L’ancien ministre des Droits de l’homme Joël N’Guessan est accusé d’avoir jeté « le discrédit sur l’institution judiciaire ». Interrogé par un média ivoirien, il s’était inquiété des conséquences de l’inéligibilité de certains candidats de l’opposition au scrutin d’octobre.

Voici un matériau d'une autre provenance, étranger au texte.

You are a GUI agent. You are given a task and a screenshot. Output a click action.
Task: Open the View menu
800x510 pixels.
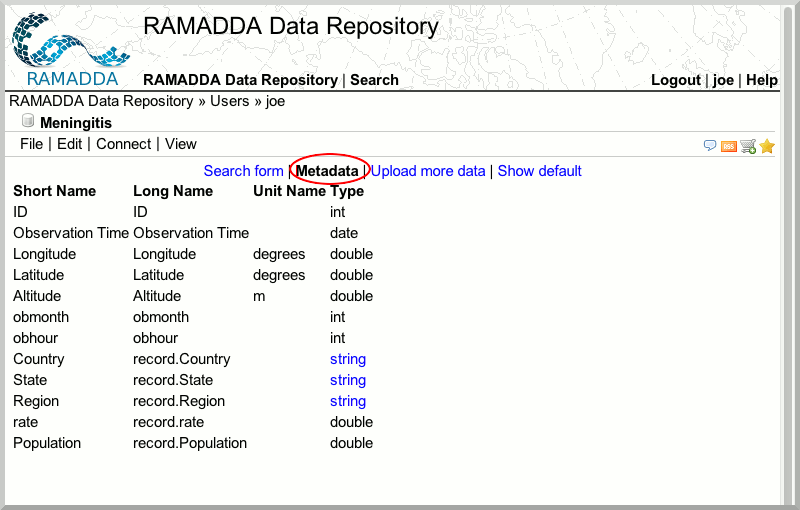181,144
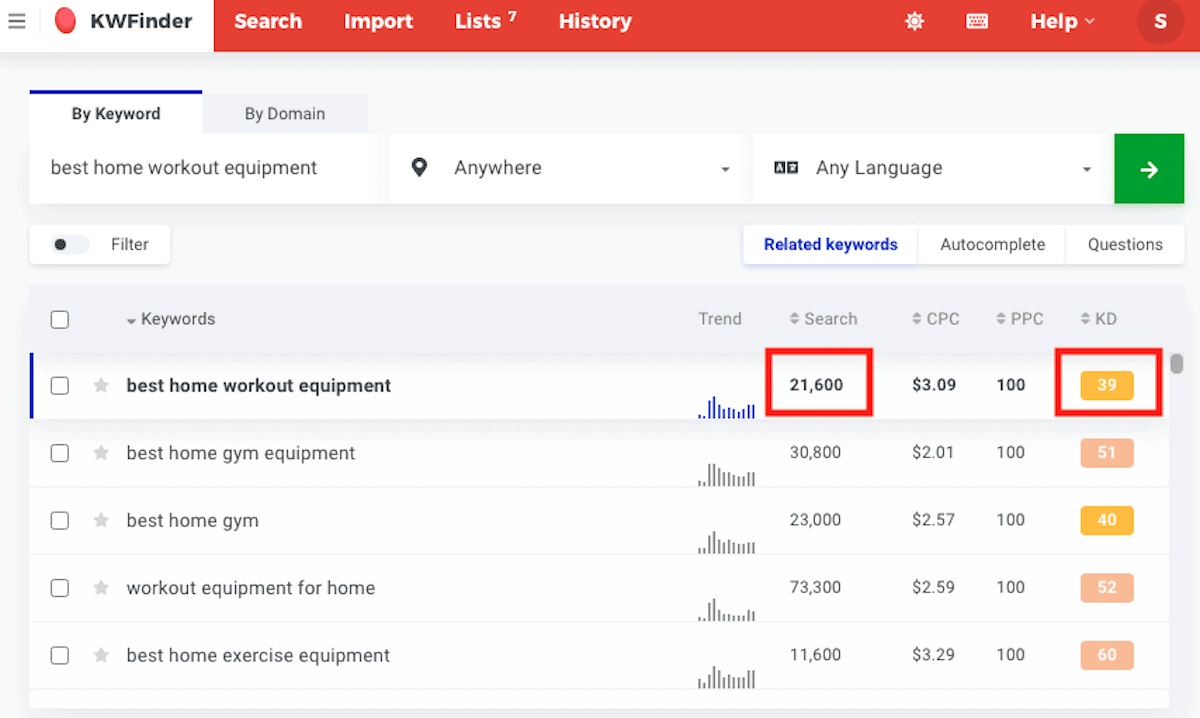This screenshot has height=718, width=1200.
Task: Switch to the By Domain tab
Action: click(285, 114)
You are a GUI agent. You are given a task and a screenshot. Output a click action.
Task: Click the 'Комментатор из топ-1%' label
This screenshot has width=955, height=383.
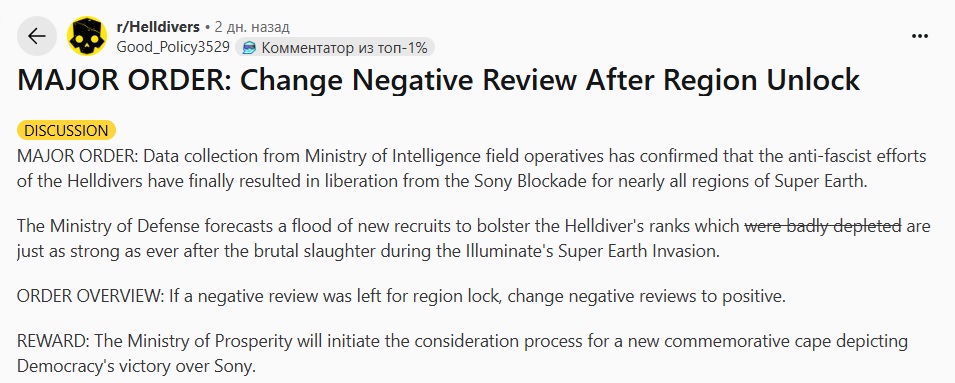point(345,47)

L’exclusion des listes électorales de plusieurs poids lourds de l’opposition, dont Laurent Gbagbo et Tidjane Thiam, quelques mois avant l’élection présidentielle d’octobre, n’en finit pas d’agiter la scène politique en Côte d’Ivoire. Après avoir dénoncé leur impossibilité de se présenter au scrutin, l’ancien ministre des Droits de l’homme et ex-porte-parole du parti au pouvoir, Joël N’Guessan, a été placé en détention provisoire, a appris jeudi 19 juin l’AFP auprès de l’intéressé et de source judiciaire.

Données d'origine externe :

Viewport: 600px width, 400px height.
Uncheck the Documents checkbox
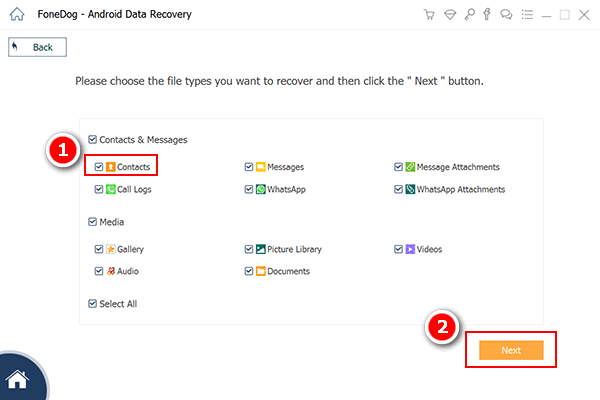coord(249,271)
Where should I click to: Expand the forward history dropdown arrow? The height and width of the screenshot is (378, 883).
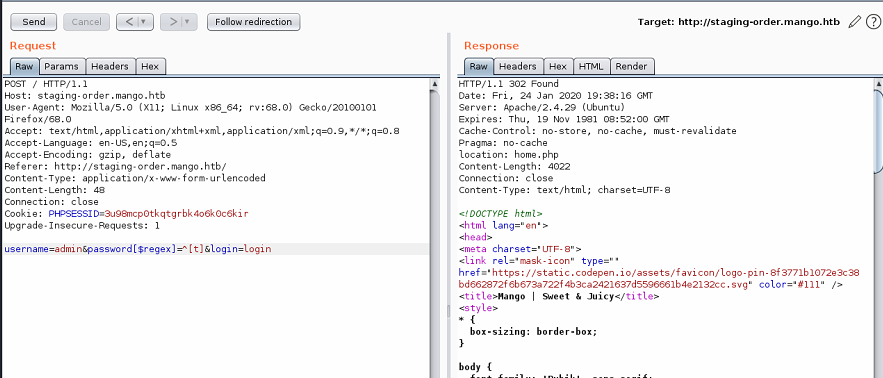pos(188,22)
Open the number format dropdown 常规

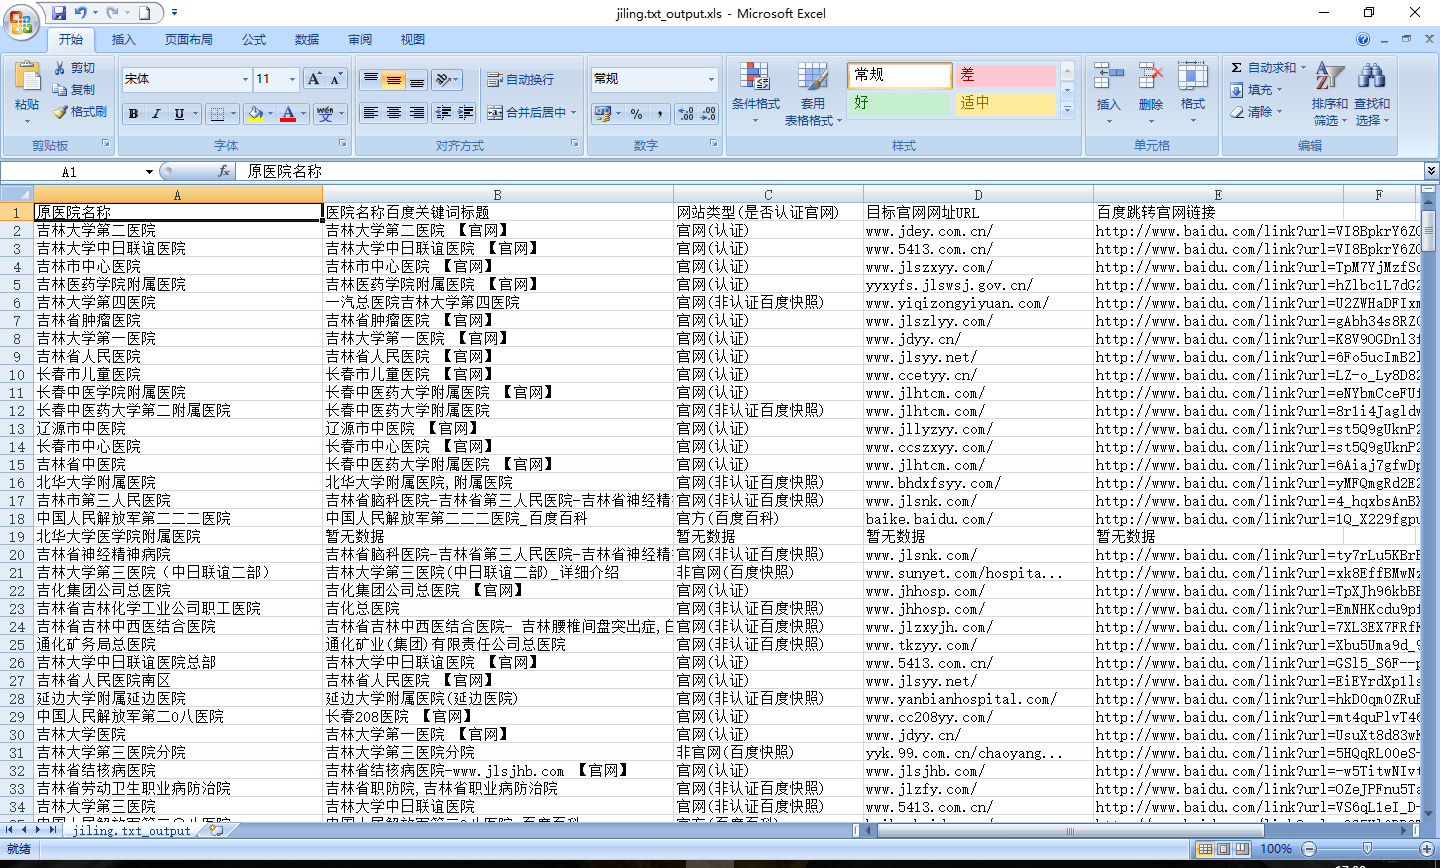[711, 79]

Ce cadre du Rassemblement des houphouëtistes pour la démocratie et la paix (RHDP) a été arrêté mercredi pour « discrédit de l’institution judiciaire et des magistrats », a-t-il lui même affirmé. Joël N’Guessan assure avoir été arrêté « par les policiers de la préfecture de police à [s] on domicile au moment où [il] sortait du quartier ».
« On m’a entendu à la préfecture de police hier en présence d’un procureur, et aujourd’hui on m’a déféré devant le procureur de la République qui souhaite m’entendre. Je suis actuellement au parquet », a-t-il précisé jeudi matin. Il a annoncé plus tard être placé « sous mandat de dépôt » en l’absence de son avocat.
Son interpellation a été confirmée jeudi soir par le procureur de la République, Oumar Braman Koné. « Une « information judiciaire a été ouverte avec mandat de dépôt », après des déclarations qui « jettent le discrédit sur des décisions de justice et sur l’institution judiciaire dans son ensemble », a indiqué le magistrat dans un communiqué.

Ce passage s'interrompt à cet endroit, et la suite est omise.